Work item ▸ Set down the full listing exactly, character for character.

Task input ▸
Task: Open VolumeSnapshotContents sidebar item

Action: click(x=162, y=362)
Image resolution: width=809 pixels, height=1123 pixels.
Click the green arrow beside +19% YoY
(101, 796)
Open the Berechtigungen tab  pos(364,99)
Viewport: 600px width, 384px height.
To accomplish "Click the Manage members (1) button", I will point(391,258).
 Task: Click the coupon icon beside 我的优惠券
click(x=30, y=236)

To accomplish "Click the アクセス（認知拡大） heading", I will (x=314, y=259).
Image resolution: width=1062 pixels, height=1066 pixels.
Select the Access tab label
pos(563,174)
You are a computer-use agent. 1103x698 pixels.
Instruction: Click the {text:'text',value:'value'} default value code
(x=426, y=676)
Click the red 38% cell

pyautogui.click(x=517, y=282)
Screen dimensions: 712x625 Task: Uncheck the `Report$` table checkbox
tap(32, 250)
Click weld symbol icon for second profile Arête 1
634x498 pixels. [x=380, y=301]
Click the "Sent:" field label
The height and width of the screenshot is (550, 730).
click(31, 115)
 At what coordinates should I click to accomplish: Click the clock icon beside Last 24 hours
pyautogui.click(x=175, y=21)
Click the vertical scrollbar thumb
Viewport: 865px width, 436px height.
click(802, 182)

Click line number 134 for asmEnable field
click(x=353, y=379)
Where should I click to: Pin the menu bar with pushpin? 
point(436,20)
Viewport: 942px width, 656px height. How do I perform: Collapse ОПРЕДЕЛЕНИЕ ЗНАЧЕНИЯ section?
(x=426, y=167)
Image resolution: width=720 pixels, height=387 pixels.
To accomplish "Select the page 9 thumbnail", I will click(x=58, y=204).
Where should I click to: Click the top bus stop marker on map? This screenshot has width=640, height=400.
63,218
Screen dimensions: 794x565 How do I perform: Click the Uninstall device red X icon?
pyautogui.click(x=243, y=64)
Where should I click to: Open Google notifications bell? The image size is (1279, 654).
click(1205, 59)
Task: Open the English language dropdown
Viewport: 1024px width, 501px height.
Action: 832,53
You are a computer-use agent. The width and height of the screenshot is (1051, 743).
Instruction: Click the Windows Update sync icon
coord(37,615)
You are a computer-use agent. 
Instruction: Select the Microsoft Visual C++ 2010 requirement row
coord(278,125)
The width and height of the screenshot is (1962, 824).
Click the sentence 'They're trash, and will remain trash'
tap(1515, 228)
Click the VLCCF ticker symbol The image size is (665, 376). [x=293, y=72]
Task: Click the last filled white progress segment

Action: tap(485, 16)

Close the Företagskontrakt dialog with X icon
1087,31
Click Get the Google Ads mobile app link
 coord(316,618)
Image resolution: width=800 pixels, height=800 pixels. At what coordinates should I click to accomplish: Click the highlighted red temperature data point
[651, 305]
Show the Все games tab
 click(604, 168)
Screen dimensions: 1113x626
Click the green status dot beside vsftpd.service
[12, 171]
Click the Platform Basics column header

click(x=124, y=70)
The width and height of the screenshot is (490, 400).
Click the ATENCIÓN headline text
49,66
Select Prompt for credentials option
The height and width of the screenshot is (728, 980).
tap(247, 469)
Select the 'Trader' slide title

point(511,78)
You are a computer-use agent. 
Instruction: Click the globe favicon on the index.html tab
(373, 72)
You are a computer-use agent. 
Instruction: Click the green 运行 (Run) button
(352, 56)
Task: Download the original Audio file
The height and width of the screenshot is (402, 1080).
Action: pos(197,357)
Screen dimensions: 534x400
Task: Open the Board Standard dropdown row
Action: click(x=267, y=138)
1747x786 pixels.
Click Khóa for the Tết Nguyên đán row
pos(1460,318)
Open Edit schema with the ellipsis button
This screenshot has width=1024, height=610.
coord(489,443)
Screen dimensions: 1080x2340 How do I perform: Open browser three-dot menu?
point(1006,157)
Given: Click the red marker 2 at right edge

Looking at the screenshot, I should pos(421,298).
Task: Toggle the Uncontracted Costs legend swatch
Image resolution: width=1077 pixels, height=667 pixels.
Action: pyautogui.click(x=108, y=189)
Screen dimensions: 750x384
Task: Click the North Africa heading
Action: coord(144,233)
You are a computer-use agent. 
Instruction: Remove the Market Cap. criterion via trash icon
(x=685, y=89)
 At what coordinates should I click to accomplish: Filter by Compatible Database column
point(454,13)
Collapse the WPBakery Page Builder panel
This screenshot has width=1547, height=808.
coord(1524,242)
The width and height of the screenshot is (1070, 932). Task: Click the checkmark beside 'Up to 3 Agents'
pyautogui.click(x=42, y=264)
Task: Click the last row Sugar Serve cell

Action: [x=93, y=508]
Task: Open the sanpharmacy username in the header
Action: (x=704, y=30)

Answer section ▸
Task: Open VolumeSnapshotContents sidebar item

Action: click(x=162, y=362)
Image resolution: width=809 pixels, height=1123 pixels.
Click the green arrow beside +19% YoY
(101, 796)
Open the Berechtigungen tab  pos(364,99)
Viewport: 600px width, 384px height.
To accomplish "Click the Manage members (1) button", I will point(391,258).
 Task: Click the coupon icon beside 我的优惠券
click(x=30, y=236)

To accomplish "Click the アクセス（認知拡大） heading", I will (x=314, y=259).
Image resolution: width=1062 pixels, height=1066 pixels.
Select the Access tab label
pos(563,174)
You are a computer-use agent. 1103x698 pixels.
Instruction: Click the {text:'text',value:'value'} default value code
(x=426, y=676)
Click the red 38% cell

pyautogui.click(x=517, y=282)
Screen dimensions: 712x625 Task: Uncheck the `Report$` table checkbox
tap(32, 250)
Click weld symbol icon for second profile Arête 1
634x498 pixels. [x=380, y=301]
Click the "Sent:" field label
The height and width of the screenshot is (550, 730).
click(31, 115)
 At what coordinates should I click to accomplish: Click the clock icon beside Last 24 hours
pyautogui.click(x=175, y=21)
Click the vertical scrollbar thumb
Viewport: 865px width, 436px height.
click(802, 182)

Click line number 134 for asmEnable field
click(x=353, y=379)
Where should I click to: Pin the menu bar with pushpin? 
point(436,20)
Viewport: 942px width, 656px height. How do I perform: Collapse ОПРЕДЕЛЕНИЕ ЗНАЧЕНИЯ section?
(x=426, y=167)
Image resolution: width=720 pixels, height=387 pixels.
To accomplish "Select the page 9 thumbnail", I will click(x=58, y=204).
Where should I click to: Click the top bus stop marker on map? This screenshot has width=640, height=400.
63,218
Screen dimensions: 794x565 How do I perform: Click the Uninstall device red X icon?
pyautogui.click(x=243, y=64)
Where should I click to: Open Google notifications bell? The image size is (1279, 654).
click(1205, 59)
Task: Open the English language dropdown
Viewport: 1024px width, 501px height.
Action: 832,53
You are a computer-use agent. The width and height of the screenshot is (1051, 743).
Instruction: Click the Windows Update sync icon
coord(37,615)
You are a computer-use agent. 
Instruction: Select the Microsoft Visual C++ 2010 requirement row
coord(278,125)
The width and height of the screenshot is (1962, 824).
Click the sentence 'They're trash, and will remain trash'
tap(1515, 228)
Click the VLCCF ticker symbol The image size is (665, 376). [x=293, y=72]
Task: Click the last filled white progress segment

Action: tap(485, 16)

Close the Företagskontrakt dialog with X icon
1087,31
Click Get the Google Ads mobile app link
 coord(316,618)
Image resolution: width=800 pixels, height=800 pixels. At what coordinates should I click to accomplish: Click the highlighted red temperature data point
[651, 305]
Show the Все games tab
 click(604, 168)
Screen dimensions: 1113x626
Click the green status dot beside vsftpd.service
[12, 171]
Click the Platform Basics column header

click(x=124, y=70)
The width and height of the screenshot is (490, 400).
Click the ATENCIÓN headline text
49,66
Select Prompt for credentials option
The height and width of the screenshot is (728, 980).
tap(247, 469)
Select the 'Trader' slide title

point(511,78)
You are a computer-use agent. 
Instruction: Click the globe favicon on the index.html tab
(373, 72)
You are a computer-use agent. 
Instruction: Click the green 运行 (Run) button
(352, 56)
Task: Download the original Audio file
The height and width of the screenshot is (402, 1080).
Action: pos(197,357)
Screen dimensions: 534x400
Task: Open the Board Standard dropdown row
Action: click(x=267, y=138)
1747x786 pixels.
Click Khóa for the Tết Nguyên đán row
pos(1460,318)
Open Edit schema with the ellipsis button
This screenshot has width=1024, height=610.
coord(489,443)
Screen dimensions: 1080x2340 How do I perform: Open browser three-dot menu?
point(1006,157)
Given: Click the red marker 2 at right edge

Looking at the screenshot, I should pos(421,298).
Task: Toggle the Uncontracted Costs legend swatch
Image resolution: width=1077 pixels, height=667 pixels.
Action: pyautogui.click(x=108, y=189)
Screen dimensions: 750x384
Task: Click the North Africa heading
Action: coord(144,233)
You are a computer-use agent. 
Instruction: Remove the Market Cap. criterion via trash icon
(x=685, y=89)
 At what coordinates should I click to accomplish: Filter by Compatible Database column
point(454,13)
Collapse the WPBakery Page Builder panel
This screenshot has width=1547, height=808.
coord(1524,242)
The width and height of the screenshot is (1070, 932). Task: Click the checkmark beside 'Up to 3 Agents'
pyautogui.click(x=42, y=264)
Task: Click the last row Sugar Serve cell

Action: [x=93, y=508]
Task: Open the sanpharmacy username in the header
Action: (x=704, y=30)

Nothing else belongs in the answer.